An 81-year-old female patient was treated daily with 20 mg prednisolone due to polymyalgia rheumatica (PMR) and developed steroid-induced diabetes. Her hemoglobin A1c level was 8.3% and 30-40 units of insulin aspart daily were used to treat hyperglycemia. Her symptoms of PMR were ameliorated and the daily dose of prednisolone was decreased. Since she refused to use insulin when out of hospital, we started oral anti-diabetic drugs. Her fasting blood glucose levels were normal and postprandial glucose levels and daily C-peptide levels in urine (141 mg/d) were remarkably elevated. Therefore, we started to use metformin, nateglinide and pioglitazone. However, her postprandial glucose levels did not decrease and 6-8 units of insulin aspart were needed (Figure 1). Higher doses of metformin and α-glucosidase inhibitor could not be used because of her abdominal symptoms. Then we changed from nateglinide to sitagliptin. After the change of therapy, her postprandial glucose levels were significantly decreased and finally the addition of insulin was not needed in spite of the reduced dose of pioglitazone due to lower limb edema (Figure 1).

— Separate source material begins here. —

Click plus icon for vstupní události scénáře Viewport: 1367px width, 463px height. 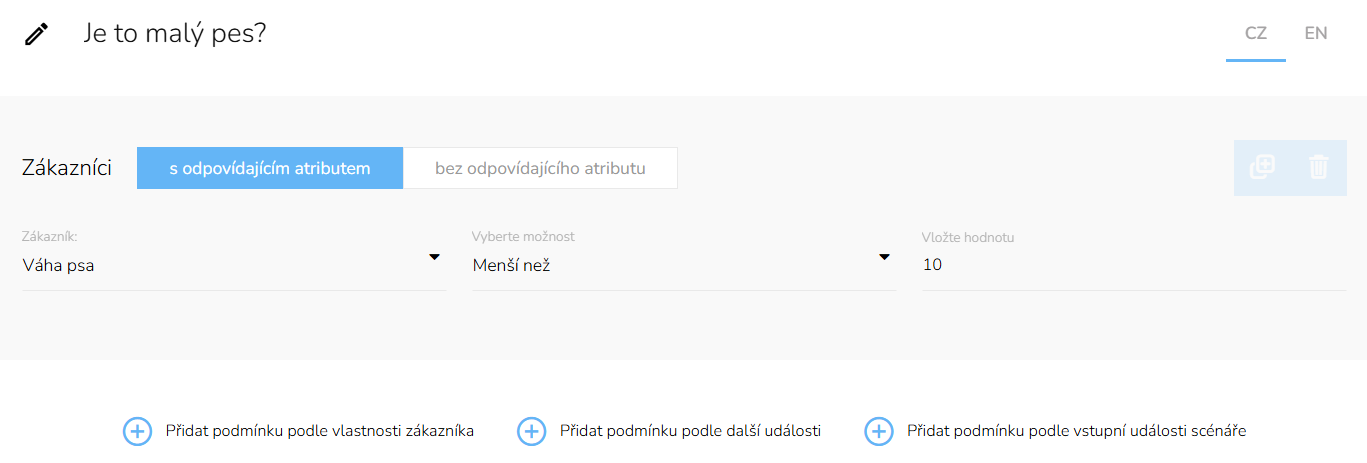click(x=878, y=431)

Some patients treated with steroids show hyperglycemia, develop diabetes and sometimes need insulin therapy for marked hyperglycemia. The underlying mechanisms for steroid-induced diabetes may include increased gluconeogenesis and hepatic glucose output and insulin resistance. The characteristics for steroid-induced diabetes have been reported to be normal fasting plasma glucose levels and postprandial hyperglycemia. The DPP-4 inhibitors prevent the inactivation of the incretin hormones which is released from the gut following food ingestion and in turn stimulates insulin secretion, inhibits glucagon secretion, improves hyperglycemia and insulin resistance and rarely induces hypoglycemia[3,4]. Furthermore, treatment with the DPP-4 inhibitors has been reported to increase pancreatic islet β-cell density and stimulate islet β-cell proliferation while preventing apoptosis and islet fibrosis and decreasing superoxide production and nitrotyrosine formation.

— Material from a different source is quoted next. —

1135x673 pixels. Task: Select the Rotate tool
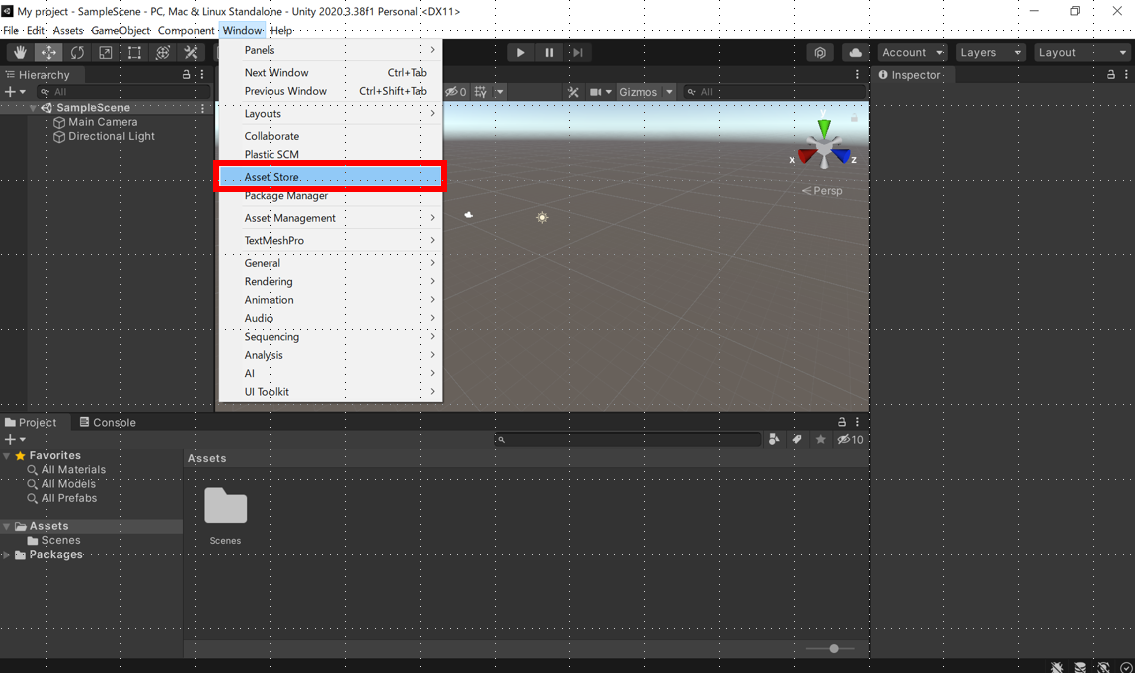click(x=77, y=52)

The DPP-4 inhibitors-mediated mechanisms for improvement of hyperglycemia may ameliorate steroid-induced postprandial hyperglycemia and not induce fasting hypoglycemia.

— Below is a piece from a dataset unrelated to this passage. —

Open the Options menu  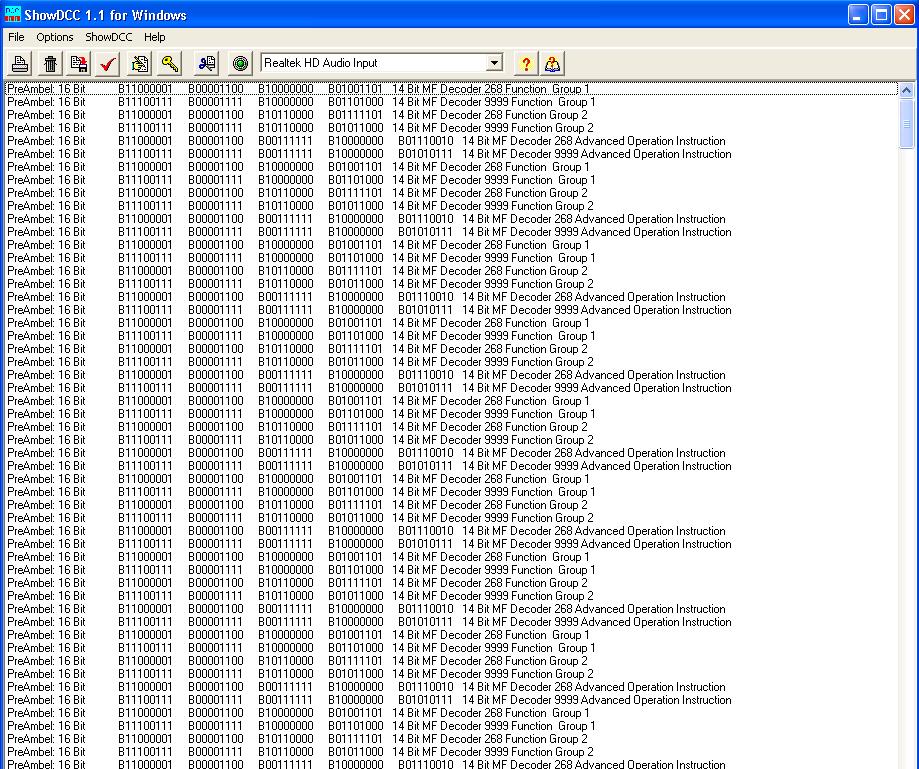55,37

Our study has limitations. Since about 2 wk of routine treatment of thiazolidinediones is necessary to reach their obvious effect on insulin sensitivity, it is hard to distinguish the effect of blood glucose reduction that is attributed to the use of sitagliptin or that of pioglitazone. In view of this, it would be better to include a control in parallel. It should also be considered that steroid-induced diabetes has a tendency of self recovery after termination or decreased dose of glucocorticoids. This observation is based on only one patient. To elucidate the effectiveness of the DPP-4 inhibitor for steroid-induced diabetes, further studies, preferably with larger numbers of subjects, will be needed.
In conclusion, α-glucosidase inhibitor and thiazolidinediones have been reported as effective oral anti-diabetic drugs for steroid-induced diabetes[6,7]. The DPP-4 inhibitors may also be an effective and safe oral anti-diabetic drug for steroid-induced diabetes.